TASK DATA ::
========================

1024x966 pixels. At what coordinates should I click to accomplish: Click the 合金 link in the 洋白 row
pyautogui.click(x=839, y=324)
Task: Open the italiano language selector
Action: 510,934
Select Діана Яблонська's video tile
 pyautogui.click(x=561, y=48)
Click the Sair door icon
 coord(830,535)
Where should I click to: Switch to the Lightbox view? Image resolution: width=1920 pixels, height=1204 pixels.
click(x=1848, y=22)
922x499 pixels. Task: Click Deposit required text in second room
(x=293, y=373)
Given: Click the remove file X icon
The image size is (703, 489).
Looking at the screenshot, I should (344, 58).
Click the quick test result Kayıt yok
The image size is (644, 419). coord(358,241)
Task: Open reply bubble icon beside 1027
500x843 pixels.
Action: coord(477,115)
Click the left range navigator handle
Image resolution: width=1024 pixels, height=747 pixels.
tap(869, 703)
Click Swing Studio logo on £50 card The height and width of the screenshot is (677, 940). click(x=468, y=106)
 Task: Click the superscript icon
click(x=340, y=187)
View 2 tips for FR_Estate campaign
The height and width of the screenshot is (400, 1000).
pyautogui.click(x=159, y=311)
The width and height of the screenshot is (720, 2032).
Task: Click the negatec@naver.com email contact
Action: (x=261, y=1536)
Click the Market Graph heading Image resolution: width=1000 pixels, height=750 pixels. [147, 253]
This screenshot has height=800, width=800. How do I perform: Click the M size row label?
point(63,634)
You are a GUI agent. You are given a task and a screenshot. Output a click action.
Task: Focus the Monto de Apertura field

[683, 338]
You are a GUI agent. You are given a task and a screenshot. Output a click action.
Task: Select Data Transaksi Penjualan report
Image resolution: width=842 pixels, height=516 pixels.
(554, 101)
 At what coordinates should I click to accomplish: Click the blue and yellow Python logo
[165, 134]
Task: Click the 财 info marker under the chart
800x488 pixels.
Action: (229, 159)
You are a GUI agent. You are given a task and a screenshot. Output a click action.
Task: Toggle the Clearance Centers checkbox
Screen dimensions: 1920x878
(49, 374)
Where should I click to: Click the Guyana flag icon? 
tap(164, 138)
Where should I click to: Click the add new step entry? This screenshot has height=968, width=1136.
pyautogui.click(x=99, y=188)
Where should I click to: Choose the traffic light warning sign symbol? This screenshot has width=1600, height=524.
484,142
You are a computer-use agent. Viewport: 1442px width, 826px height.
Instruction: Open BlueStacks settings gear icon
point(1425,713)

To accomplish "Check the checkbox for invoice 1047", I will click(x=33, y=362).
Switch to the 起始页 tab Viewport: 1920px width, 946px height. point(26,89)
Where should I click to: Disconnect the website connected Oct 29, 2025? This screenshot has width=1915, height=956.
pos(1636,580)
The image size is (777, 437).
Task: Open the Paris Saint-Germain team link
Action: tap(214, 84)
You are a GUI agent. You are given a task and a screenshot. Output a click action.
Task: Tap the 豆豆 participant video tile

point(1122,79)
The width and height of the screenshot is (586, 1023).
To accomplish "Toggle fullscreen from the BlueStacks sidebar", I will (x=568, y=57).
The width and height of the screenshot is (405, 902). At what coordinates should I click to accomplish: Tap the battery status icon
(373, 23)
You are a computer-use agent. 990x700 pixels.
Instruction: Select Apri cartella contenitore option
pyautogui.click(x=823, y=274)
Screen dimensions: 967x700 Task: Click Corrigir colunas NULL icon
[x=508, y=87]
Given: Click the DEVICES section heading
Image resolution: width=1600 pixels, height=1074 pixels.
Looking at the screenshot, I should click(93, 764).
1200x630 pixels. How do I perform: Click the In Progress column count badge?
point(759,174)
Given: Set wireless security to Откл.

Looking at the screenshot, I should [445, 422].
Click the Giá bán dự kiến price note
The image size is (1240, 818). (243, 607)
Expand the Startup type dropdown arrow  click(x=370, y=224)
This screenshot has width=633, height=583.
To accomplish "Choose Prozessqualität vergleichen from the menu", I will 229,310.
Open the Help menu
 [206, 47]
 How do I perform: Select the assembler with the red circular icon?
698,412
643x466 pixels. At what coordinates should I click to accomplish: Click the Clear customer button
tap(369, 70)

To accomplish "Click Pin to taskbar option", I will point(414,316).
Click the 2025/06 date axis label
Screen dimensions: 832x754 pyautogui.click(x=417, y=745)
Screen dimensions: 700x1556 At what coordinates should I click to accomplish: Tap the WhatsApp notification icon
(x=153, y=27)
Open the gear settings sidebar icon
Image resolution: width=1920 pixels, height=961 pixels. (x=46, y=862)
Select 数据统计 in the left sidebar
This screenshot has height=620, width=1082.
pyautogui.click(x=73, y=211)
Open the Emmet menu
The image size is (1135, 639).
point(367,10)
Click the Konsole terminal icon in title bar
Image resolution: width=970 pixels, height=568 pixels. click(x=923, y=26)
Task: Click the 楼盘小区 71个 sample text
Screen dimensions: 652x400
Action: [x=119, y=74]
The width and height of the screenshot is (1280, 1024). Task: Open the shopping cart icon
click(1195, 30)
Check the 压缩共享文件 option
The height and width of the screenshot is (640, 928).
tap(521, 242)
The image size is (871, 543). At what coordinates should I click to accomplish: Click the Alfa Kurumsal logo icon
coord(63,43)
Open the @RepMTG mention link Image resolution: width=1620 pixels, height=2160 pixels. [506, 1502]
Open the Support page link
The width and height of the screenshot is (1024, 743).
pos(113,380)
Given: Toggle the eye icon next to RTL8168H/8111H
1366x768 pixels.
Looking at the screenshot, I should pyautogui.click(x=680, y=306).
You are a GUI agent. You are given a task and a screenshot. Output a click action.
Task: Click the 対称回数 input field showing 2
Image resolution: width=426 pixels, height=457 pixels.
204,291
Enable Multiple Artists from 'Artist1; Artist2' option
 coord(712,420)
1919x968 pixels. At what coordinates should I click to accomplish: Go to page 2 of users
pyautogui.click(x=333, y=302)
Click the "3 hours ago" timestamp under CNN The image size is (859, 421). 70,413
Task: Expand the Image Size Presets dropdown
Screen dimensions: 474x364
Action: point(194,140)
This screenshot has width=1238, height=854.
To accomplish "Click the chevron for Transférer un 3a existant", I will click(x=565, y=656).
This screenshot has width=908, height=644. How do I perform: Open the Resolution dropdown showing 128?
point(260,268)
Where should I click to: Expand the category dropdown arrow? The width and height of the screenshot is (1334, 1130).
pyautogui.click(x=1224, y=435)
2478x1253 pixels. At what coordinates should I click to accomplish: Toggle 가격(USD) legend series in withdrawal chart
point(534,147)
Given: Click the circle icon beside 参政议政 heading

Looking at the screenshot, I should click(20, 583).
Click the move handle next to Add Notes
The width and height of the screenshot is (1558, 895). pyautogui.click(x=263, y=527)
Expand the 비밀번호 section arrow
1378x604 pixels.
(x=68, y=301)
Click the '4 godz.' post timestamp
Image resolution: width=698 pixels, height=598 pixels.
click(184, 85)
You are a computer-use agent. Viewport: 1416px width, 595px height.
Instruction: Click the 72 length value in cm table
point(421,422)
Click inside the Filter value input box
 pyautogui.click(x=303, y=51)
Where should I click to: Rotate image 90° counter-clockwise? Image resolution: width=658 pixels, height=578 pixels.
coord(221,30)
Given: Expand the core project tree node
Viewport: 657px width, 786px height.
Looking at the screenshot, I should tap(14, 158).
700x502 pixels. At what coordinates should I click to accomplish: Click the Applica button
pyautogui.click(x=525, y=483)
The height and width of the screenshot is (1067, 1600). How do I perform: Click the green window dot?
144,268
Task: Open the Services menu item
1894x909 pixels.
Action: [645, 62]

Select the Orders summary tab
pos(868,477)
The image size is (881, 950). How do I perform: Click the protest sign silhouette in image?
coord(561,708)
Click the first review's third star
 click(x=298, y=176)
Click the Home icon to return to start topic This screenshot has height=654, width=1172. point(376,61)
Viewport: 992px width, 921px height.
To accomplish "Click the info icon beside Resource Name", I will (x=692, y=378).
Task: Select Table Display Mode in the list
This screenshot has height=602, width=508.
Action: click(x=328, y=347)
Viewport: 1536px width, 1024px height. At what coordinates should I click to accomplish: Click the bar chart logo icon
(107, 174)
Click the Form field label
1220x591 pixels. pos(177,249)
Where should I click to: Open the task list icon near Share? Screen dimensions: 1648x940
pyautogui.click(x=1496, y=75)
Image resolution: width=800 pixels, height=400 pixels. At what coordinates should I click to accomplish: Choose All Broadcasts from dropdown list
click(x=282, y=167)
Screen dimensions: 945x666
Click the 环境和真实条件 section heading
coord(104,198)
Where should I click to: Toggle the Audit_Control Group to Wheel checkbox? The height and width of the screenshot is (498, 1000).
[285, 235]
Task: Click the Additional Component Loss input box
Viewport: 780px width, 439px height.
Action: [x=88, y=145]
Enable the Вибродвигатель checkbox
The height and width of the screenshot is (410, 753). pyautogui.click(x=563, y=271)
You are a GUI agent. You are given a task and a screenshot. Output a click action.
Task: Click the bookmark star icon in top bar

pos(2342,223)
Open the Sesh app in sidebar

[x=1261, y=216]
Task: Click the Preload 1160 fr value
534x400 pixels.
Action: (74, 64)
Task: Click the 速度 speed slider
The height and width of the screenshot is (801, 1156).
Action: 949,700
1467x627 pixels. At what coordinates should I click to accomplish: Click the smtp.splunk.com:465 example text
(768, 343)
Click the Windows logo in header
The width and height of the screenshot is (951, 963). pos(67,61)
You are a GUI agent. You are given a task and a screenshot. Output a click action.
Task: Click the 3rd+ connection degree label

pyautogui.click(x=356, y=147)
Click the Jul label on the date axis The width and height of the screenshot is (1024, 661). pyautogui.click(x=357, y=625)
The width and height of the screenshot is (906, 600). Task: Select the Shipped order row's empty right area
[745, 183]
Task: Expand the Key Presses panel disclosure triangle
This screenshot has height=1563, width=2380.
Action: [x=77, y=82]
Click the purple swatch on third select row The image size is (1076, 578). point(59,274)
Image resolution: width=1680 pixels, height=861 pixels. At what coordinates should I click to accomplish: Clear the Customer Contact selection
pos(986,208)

========================

TASK TO COMPLETE :: Repeat, word for word, the lines above between the line holding "You are a computer-use agent. 990x700 pixels." and the line holding "Given: Click the DEVICES section heading", inclusive; omit everything else.

SOLUTION FOR THIS EXERCISE ::
You are a computer-use agent. 990x700 pixels.
Instruction: Select Apri cartella contenitore option
pyautogui.click(x=823, y=274)
Screen dimensions: 967x700 Task: Click Corrigir colunas NULL icon
[x=508, y=87]
Given: Click the DEVICES section heading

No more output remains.